** start Materials provided **
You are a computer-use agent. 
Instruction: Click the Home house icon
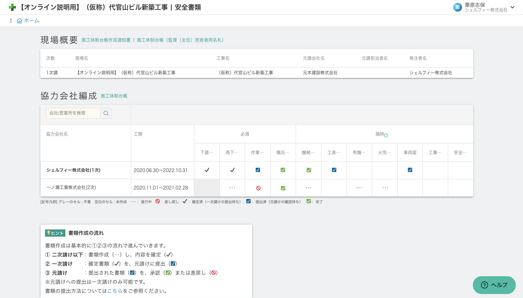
** end Materials provided **
** start Materials provided **
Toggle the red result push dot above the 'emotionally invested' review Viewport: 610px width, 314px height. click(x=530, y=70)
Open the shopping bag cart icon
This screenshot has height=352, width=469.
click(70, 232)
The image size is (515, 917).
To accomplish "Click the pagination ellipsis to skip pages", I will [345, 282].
** end Materials provided **
** start Materials provided **
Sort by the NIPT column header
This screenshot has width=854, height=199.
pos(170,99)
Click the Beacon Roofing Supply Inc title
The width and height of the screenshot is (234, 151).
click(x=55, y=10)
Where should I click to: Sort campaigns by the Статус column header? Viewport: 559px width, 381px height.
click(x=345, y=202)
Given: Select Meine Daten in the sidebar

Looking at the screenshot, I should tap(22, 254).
** end Materials provided **
● Exercise
Rewrite the material from the line with "Sort by the NIPT column header" to the line with "Looking at the", changing "column header" to "column heading" and leaving the rest as it is.

● Problem solution
Sort by the NIPT column heading
This screenshot has width=854, height=199.
pos(170,99)
Click the Beacon Roofing Supply Inc title
The width and height of the screenshot is (234, 151).
click(x=55, y=10)
Where should I click to: Sort campaigns by the Статус column heading? Viewport: 559px width, 381px height.
click(x=345, y=202)
Given: Select Meine Daten in the sidebar

Looking at the screenshot, I should tap(22, 254).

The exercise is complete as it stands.